You might call it the inconvenient truth....
Claudia from Toronto sent me the above name and asked if I had heard of him. I hadn't, but a little Google revealed this. My thanks to the lady from the north.
Igor Sergeyevich Gouzenko (January 13, 1919, Rogachev, Soviet Union – June 28, 1982, Mississauga, Canada) was a cipher clerk for the Soviet Embassy to Canada in Ottawa, Ontario. He defected on September 5, 1945 with 109 documents on Soviet espionage activities in the West.
Gouzenko's defection exposed Joseph Stalin's efforts to steal nuclear secrets, and the then-unknown technique of planting sleeper agents. The "Gouzenko Affair" is often credited as a triggering event of the Cold War. 
What I find fascinating is how poorly he was received..proving that we Yanks and Cannucks are closer than we know.
Gouzenko walked out of the Embassy door carrying with him a briefcase with Soviet code books and deciphering materials. He initially went to the Royal Canadian Mounted Police, but the RCMP officers on duty refused to believe his story. He then went to the Ottawa Journal newspaper, but the paper's night editor was not interested, and suggested he go to the justice ministry, where nobody was on duty. ....

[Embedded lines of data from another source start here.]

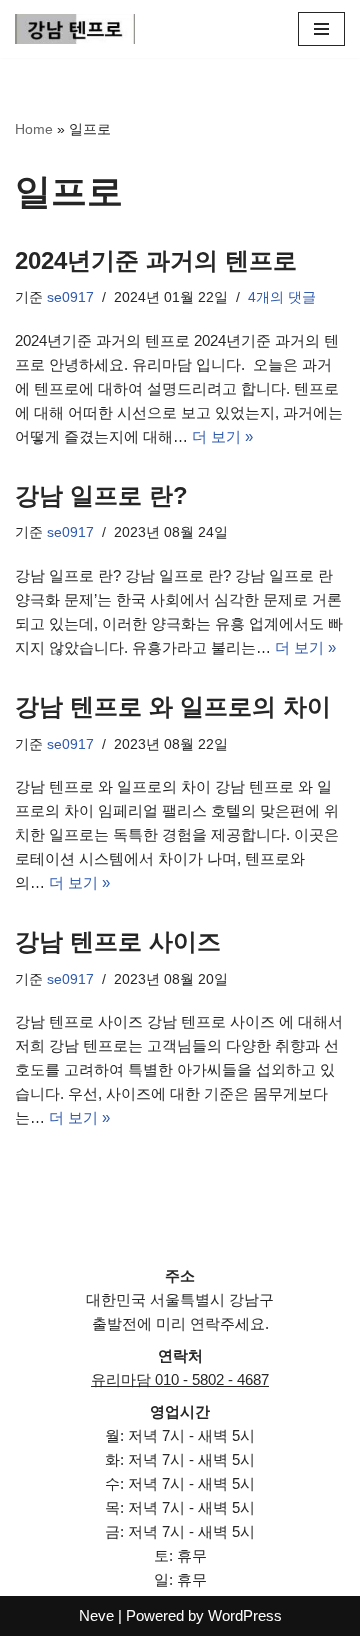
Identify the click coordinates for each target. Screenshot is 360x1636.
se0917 (70, 297)
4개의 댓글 (282, 297)
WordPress (245, 1615)
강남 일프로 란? (101, 495)
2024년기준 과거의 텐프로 (156, 260)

Even once the RCMP expressed interest in Gouzenko, it has been alleged that the Canadian Prime Minister William Lyon Mackenzie King initially wanted nothing to do with him. Even with Gouzenko in hiding and under RCMP protection, King reportedly pushed for a diplomatic solution to avoid upsetting the Soviet Union, still a wartime ally and ostensible friend. Documents reveal that King, then 70 and weary from six years of war leadership, was aghast when Norman Robertson, his undersecretary for external affairs, and his assistant, H. H. Wrong, informed him on the morning of September 6, 1945 that a "terrible thing" had happened. Gouzenko and his wife Svetlana, they told him, had appeared at the office of Justice Minister Louis St. Laurent with documents unmasking Soviet perfidy on Canadian soil. "It was like a bomb on top of everything else", King wrote.
The evidence provided by Gouzenko led to the arrest in Canada of a total of 39 suspects, of which 18 were eventually convicted.... His information also likely helped in the investigation of Julius and Ethel Rosenberg in the U.S. Gouzenko, being a cipher clerk by profession, likely also assisted with the Venona investigation, which probed Soviet codes and which eventually led to the discovery of vital Soviet spies such as Donald Maclean, Guy Burgess, Kim Philby, Anthony Blunt, and John Cairncross (the so-called Cambridge Five), as well as Alan Nunn May.
A movie, "The Iron Curtain" was made in 1948. I am sure if it were made today Igor Gouzenko would be the villain.
That says much about our current cultural affairs.